● **Work to be completed**
Write the records out once more, exactly as they appear below.

##### Given records #####

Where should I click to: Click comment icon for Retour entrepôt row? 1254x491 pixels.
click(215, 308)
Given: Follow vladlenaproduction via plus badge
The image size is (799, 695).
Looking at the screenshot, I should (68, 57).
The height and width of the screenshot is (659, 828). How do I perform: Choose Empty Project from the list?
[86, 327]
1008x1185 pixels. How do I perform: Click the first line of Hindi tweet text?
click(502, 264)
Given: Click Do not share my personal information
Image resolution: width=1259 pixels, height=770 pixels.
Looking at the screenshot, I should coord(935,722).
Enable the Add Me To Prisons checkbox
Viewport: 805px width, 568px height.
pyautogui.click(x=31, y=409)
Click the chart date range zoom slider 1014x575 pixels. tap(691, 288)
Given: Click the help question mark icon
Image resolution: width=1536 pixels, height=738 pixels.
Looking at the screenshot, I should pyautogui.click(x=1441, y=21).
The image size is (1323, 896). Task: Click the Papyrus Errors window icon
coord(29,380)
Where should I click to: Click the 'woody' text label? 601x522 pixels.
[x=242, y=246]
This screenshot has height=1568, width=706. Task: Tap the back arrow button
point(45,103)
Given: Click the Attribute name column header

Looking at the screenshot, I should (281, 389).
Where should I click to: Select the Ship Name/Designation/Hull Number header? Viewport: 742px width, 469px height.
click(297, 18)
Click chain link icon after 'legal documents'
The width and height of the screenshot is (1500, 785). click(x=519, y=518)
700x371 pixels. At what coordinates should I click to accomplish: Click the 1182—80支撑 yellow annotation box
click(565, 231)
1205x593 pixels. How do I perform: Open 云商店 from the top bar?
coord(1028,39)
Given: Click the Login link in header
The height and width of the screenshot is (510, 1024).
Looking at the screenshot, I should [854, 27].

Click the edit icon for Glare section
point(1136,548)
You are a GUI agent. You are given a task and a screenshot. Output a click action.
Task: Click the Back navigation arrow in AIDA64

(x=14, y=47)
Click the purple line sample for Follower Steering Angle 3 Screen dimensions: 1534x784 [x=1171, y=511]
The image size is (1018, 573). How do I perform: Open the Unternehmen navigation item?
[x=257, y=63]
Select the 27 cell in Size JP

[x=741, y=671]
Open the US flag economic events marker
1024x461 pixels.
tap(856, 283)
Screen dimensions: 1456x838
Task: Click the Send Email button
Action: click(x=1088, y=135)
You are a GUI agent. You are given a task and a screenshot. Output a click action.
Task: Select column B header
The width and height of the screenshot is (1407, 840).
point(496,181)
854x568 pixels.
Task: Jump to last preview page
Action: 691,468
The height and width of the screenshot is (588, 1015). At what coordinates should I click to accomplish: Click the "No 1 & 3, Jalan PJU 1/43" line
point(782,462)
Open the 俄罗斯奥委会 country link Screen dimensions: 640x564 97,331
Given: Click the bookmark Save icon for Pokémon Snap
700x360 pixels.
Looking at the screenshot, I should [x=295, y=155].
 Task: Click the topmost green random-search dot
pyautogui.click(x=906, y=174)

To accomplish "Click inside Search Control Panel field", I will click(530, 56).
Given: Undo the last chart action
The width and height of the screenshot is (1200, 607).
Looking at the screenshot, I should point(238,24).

#####

● **Response**
Where should I click to: Click comment icon for Retour entrepôt row? 1254x491 pixels.
click(215, 308)
Given: Follow vladlenaproduction via plus badge
The image size is (799, 695).
Looking at the screenshot, I should (68, 57).
The height and width of the screenshot is (659, 828). How do I perform: Choose Empty Project from the list?
[86, 327]
1008x1185 pixels. How do I perform: Click the first line of Hindi tweet text?
click(502, 264)
Given: Click Do not share my personal information
Image resolution: width=1259 pixels, height=770 pixels.
Looking at the screenshot, I should coord(935,722).
Enable the Add Me To Prisons checkbox
Viewport: 805px width, 568px height.
pyautogui.click(x=31, y=409)
Click the chart date range zoom slider 1014x575 pixels. tap(691, 288)
Given: Click the help question mark icon
Image resolution: width=1536 pixels, height=738 pixels.
Looking at the screenshot, I should pyautogui.click(x=1441, y=21).
The image size is (1323, 896). Task: Click the Papyrus Errors window icon
coord(29,380)
Where should I click to: Click the 'woody' text label? 601x522 pixels.
[x=242, y=246]
This screenshot has height=1568, width=706. Task: Tap the back arrow button
point(45,103)
Given: Click the Attribute name column header

Looking at the screenshot, I should (281, 389).
Where should I click to: Select the Ship Name/Designation/Hull Number header? Viewport: 742px width, 469px height.
click(297, 18)
Click chain link icon after 'legal documents'
The width and height of the screenshot is (1500, 785). click(x=519, y=518)
700x371 pixels. At what coordinates should I click to accomplish: Click the 1182—80支撑 yellow annotation box
click(565, 231)
1205x593 pixels. How do I perform: Open 云商店 from the top bar?
coord(1028,39)
Given: Click the Login link in header
The height and width of the screenshot is (510, 1024).
Looking at the screenshot, I should [854, 27].

Click the edit icon for Glare section
point(1136,548)
You are a GUI agent. You are given a task and a screenshot. Output a click action.
Task: Click the Back navigation arrow in AIDA64

(x=14, y=47)
Click the purple line sample for Follower Steering Angle 3 Screen dimensions: 1534x784 [x=1171, y=511]
The image size is (1018, 573). How do I perform: Open the Unternehmen navigation item?
[x=257, y=63]
Select the 27 cell in Size JP

[x=741, y=671]
Open the US flag economic events marker
1024x461 pixels.
tap(856, 283)
Screen dimensions: 1456x838
Task: Click the Send Email button
Action: click(x=1088, y=135)
You are a GUI agent. You are given a task and a screenshot. Output a click action.
Task: Select column B header
The width and height of the screenshot is (1407, 840).
point(496,181)
854x568 pixels.
Task: Jump to last preview page
Action: 691,468
The height and width of the screenshot is (588, 1015). At what coordinates should I click to accomplish: Click the "No 1 & 3, Jalan PJU 1/43" line
point(782,462)
Open the 俄罗斯奥委会 country link Screen dimensions: 640x564 97,331
Given: Click the bookmark Save icon for Pokémon Snap
700x360 pixels.
Looking at the screenshot, I should [x=295, y=155].
 Task: Click the topmost green random-search dot
pyautogui.click(x=906, y=174)

To accomplish "Click inside Search Control Panel field", I will click(530, 56).
Given: Undo the last chart action
The width and height of the screenshot is (1200, 607).
Looking at the screenshot, I should point(238,24).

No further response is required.